NOTA DE REPÚDIO – AUDIÊNCIAS DE CUSTÓDIA E ESCOLTAS DE PRESOS, RETRABALHO E SOBRECARGA PARA A PM E PREJUÍZO PARA A POPULAÇÃO

Neste final de semana iniciou-se a realização das audiências de custódia também aos sábados e domingos na região do 8º BPM/I, Campinas.

No Fórum da Comarca de Campinas, mesmo havendo 18 presos para serem apresentados nas audiências de custódia, somente um policial civil se encontrava escalado para atender à demanda de tramitação interna dos presos.

O Oficial no Comando de Força Patrulha, cumprindo o que determina a Constituição Federal e as demais normas em vigor, após verificar que havia somente um policial civil escalado no fórum, determinou que os policiais militares mantivessem apenas uma escolta por vez, acompanhando o policial civil, de forma a não prejudicar o policiamento ostensivo.

O Juiz de Direito da 8ª Vara Criminal, insatisfeito, afirmou ao Oficial PM que a determinação, por ser uma ordem judicial, deveria ser cumprida e, se o caso, questionada posteriormente. Ante a manutenção da postura pelo Oficial, determinou a sua apresentação ao Delegado de Polícia para registro do fato e apuração do delito de desobediência.

O oficial foi conduzido até o 4º DP, onde foi registrado TC de desobediência.

No âmbito da polícia estadual, a matéria foi disciplinada pela Resolução SSP nº 102, de 2016, cujo art. 1º determina que “ao menos um policial civil deverá permanecer no Fórum até o término das audiências para a adoção das providências de polícia judiciária”.

A mesma Resolução, entretanto, fere a Constituição Federal e o Código de Processo Penal, ao estabelecer, em seu art. 2º que “além da permanência do policial civil, deverá ser destacado efetivo da Polícia Militar, que será responsável por todas as movimentações do preso nas dependências do Fórum”.

Ora, uma vez apresentada a ocorrência ao Delegado de Polícia e iniciados os trabalhos de polícia judiciária, aí incluídos o transporte do preso, suas movimentações em fóruns, estabelecimentos prisionais, hospitais e TODAS as demais diligências policiais, são de responsabilidade exclusiva da polícia judiciária, que, no âmbito dos Estados e do DF, é exercida pela Polícia Civil.

Pela PM, a matéria foi sistematizada por meio da Portaria do Comandante Geral nº PM3-02/02/16, que determina que “a movimentação de preso no interior do fórum por policial militar se restringe ao acompanhamento a Policial Civil no deslocamento do custodiado”.

Claramente, o que a norma quer dizer, é que a Polícia Militar presta apoio à Polícia Civil, diante de sua falta de capacidade de atender suas próprias responsabilidades. Mas a PM não é, e nem pode ser, a responsável pelas movimentações de presos junto aos fóruns.
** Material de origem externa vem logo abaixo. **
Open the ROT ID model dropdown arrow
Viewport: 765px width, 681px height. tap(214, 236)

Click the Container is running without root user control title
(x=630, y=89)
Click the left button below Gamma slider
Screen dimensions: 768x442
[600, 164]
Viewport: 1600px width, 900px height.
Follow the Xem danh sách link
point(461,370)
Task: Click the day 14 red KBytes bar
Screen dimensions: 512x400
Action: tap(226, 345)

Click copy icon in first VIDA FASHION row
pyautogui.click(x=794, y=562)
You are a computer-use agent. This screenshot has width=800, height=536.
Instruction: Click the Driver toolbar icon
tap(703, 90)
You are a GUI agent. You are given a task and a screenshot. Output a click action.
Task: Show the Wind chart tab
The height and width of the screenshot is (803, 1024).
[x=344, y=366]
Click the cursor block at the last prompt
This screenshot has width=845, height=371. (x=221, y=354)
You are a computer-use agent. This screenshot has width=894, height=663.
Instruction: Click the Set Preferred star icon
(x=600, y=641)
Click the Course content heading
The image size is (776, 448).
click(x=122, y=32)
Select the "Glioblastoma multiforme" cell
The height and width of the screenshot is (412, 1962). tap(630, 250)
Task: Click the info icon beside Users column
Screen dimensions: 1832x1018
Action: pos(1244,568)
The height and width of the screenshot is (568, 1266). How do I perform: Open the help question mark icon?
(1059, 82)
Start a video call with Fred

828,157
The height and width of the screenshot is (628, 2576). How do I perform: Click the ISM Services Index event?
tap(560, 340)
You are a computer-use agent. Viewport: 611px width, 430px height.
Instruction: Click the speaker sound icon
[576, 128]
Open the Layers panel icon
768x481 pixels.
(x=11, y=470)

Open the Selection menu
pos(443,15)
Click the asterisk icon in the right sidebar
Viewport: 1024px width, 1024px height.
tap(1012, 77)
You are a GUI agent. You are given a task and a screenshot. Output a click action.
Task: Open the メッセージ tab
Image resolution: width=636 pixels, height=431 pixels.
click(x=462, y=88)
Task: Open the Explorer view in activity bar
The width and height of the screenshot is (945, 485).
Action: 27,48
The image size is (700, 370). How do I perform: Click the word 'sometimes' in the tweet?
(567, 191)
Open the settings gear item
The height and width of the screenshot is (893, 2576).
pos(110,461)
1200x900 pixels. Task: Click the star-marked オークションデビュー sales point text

As escoltas de presos realizadas somente pela Polícia Militar consomem, em média, 1.000 PM e 350 vtr/dia. O próprio Governador do Estado, se manifestou publicamente, por diversas vezes, desde quando retornou à Chefia do Executivo, anunciando o fim das escoltas de presos pela Polícia Militar, como medida de incremento nas atividades de polícia ostensiva, o que, na prática, não se efetivou.

Cobra-se exclusivamente da Polícia Militar e de seus Oficiais a solução de todos os problemas de segurança, ao passo que os verdadeiros responsáveis pela polícia judiciária se omitem, e alegam que lhes faltam meios para exercerem suas atividades.

Vale, contudo, enaltecer o trabalho do Comandantes do CPI e do Batalhão, que agiram imediatamente em defesa do Tenente, acompanhando o caso de perto e impedindo que novos abusos de autoridade fossem cometidos pelo Juiz de Direito ou por policiais civis.

Causa estranheza que, após a determinação de condução do Oficial ao DP para registro dos fatos, tenha comparecido ao fórum uma equipe do GARRA da Polícia Civil, mas para realizar sua atividade própria, que é a escolta de presos, não havia efetivo…

A DEFENDA PM lamenta a atitude deste Juiz de Direito e da Polícia Civil da região, que preferiram, neste caso, jogar nas costas da Polícia Militar toda a responsabilidade pela segurança pública, e coloca à disposição do Oficial a sua assistência jurídica para as providências legais cabíveis.